# Brief
The answer is to be the data that follows, transcribed exactly, minus its pictures.

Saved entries

★ ★ ★ ★ ★ ★ ★

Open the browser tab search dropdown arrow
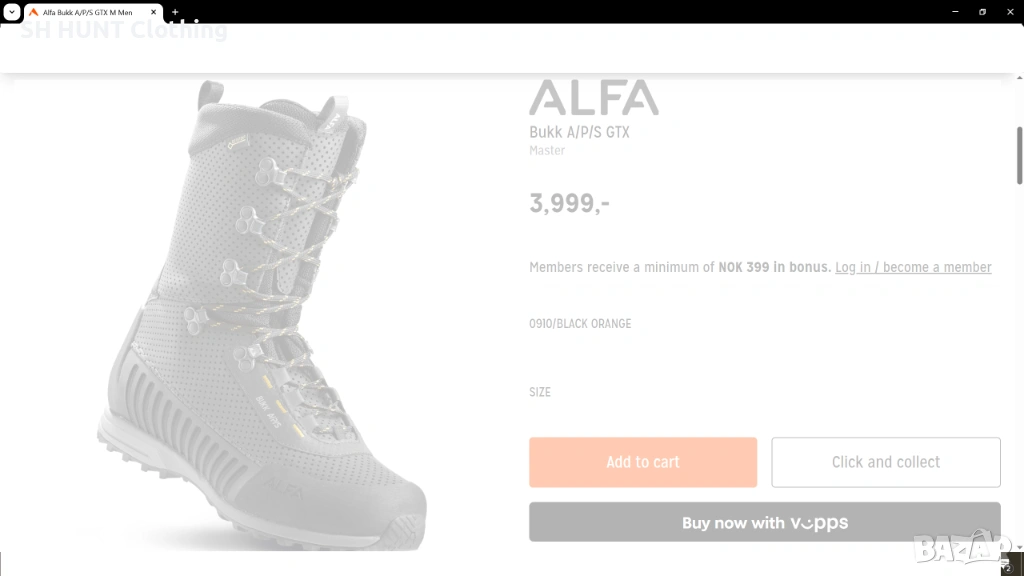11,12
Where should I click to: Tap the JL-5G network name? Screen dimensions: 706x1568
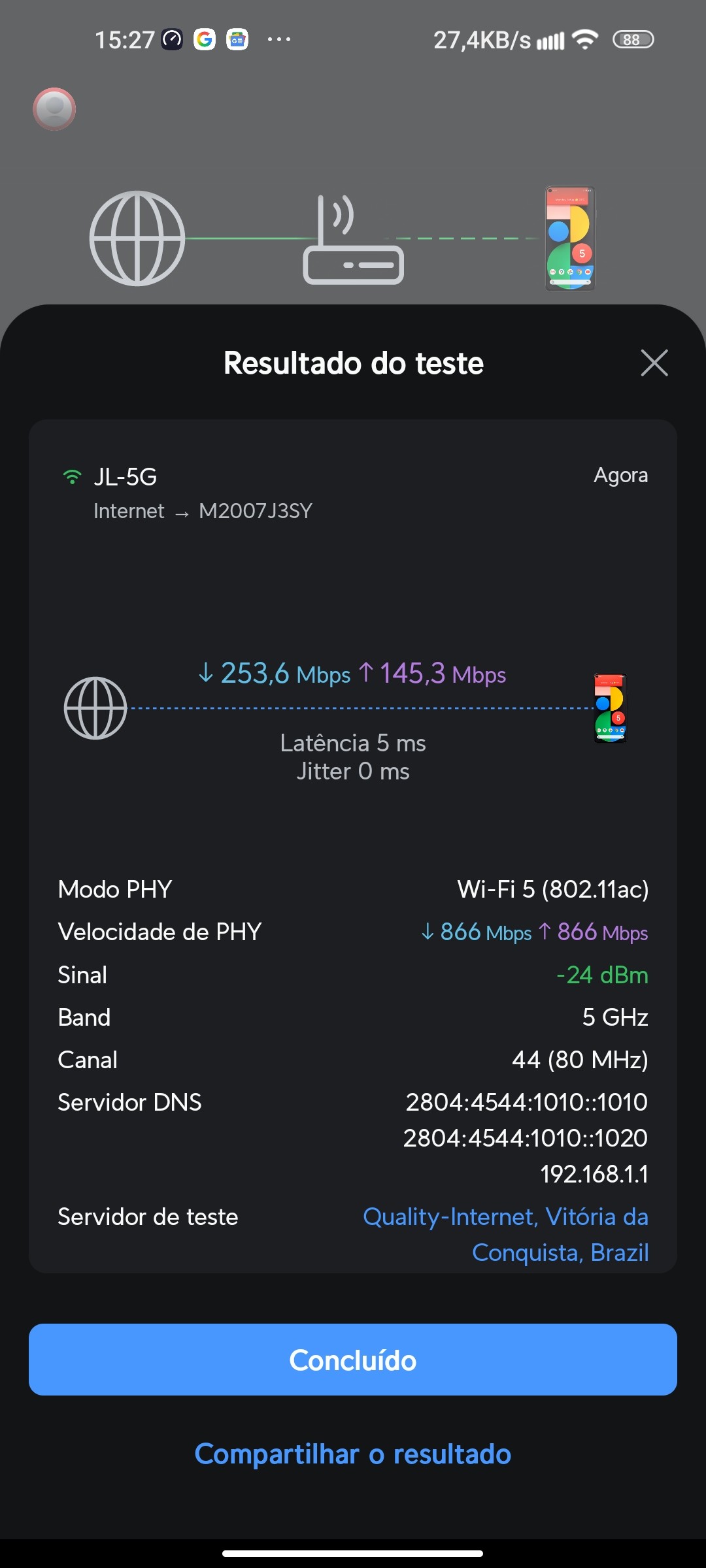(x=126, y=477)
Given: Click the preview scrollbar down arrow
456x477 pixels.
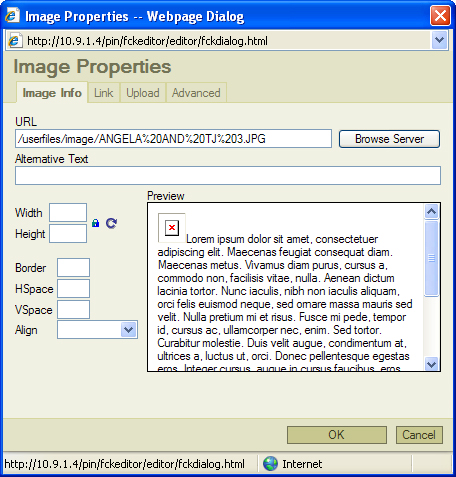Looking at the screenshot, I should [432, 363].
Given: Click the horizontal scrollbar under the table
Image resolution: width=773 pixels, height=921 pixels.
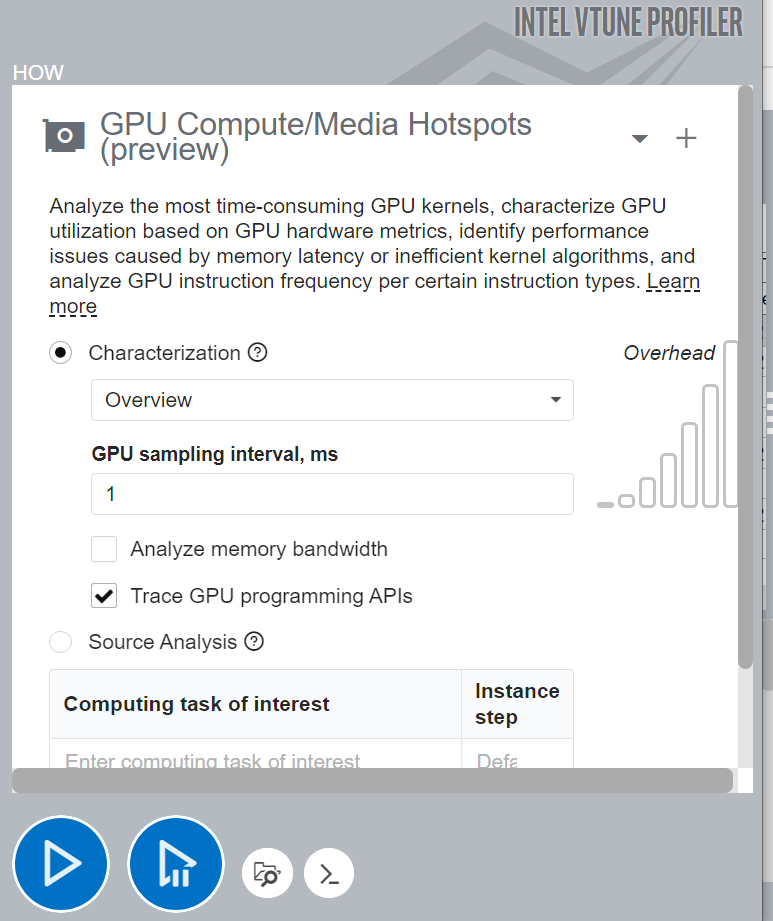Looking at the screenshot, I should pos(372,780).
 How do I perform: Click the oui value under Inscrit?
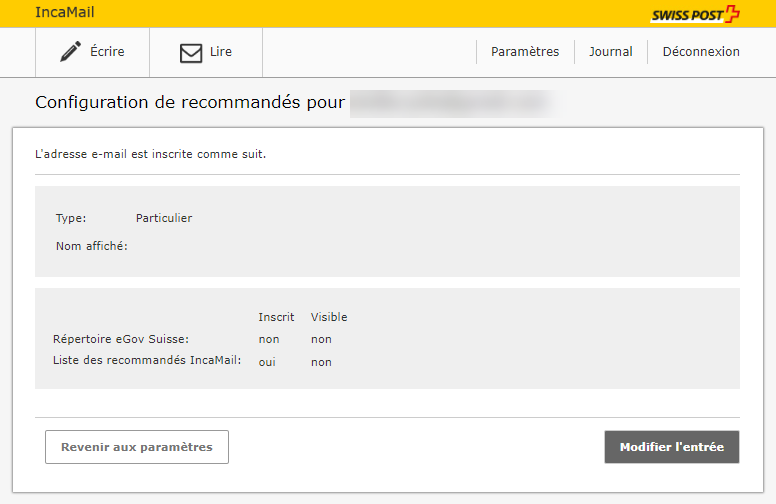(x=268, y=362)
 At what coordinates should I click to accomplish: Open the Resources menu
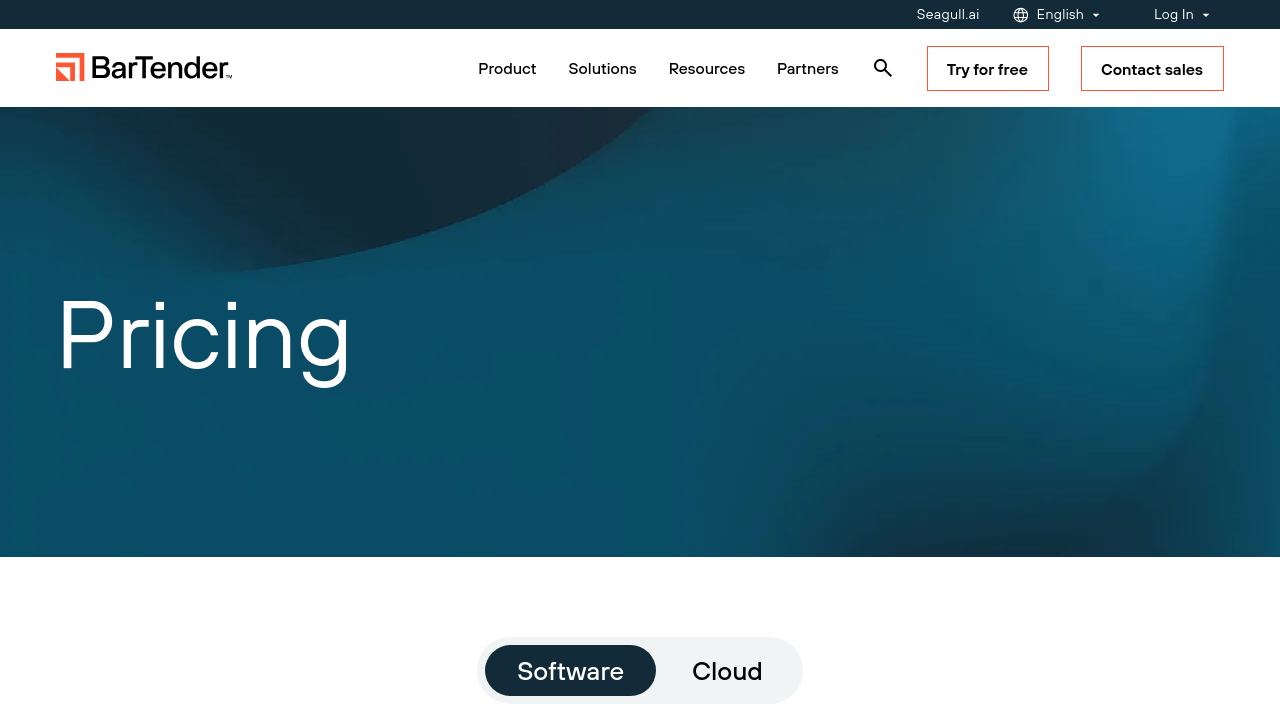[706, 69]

★ ★ ★ ★ ★ ★ ★

# Reply to the exercise
Open the browser tab search dropdown arrow
11,12
Where should I click to: Tap the JL-5G network name? Screen dimensions: 706x1568
(x=126, y=477)
Given: Click the preview scrollbar down arrow
456x477 pixels.
Looking at the screenshot, I should [432, 363].
Given: Click the horizontal scrollbar under the table
Image resolution: width=773 pixels, height=921 pixels.
Looking at the screenshot, I should pos(372,780).
 How do I perform: Click the oui value under Inscrit?
(x=268, y=362)
 At what coordinates should I click to accomplish: Open the Resources menu
[706, 69]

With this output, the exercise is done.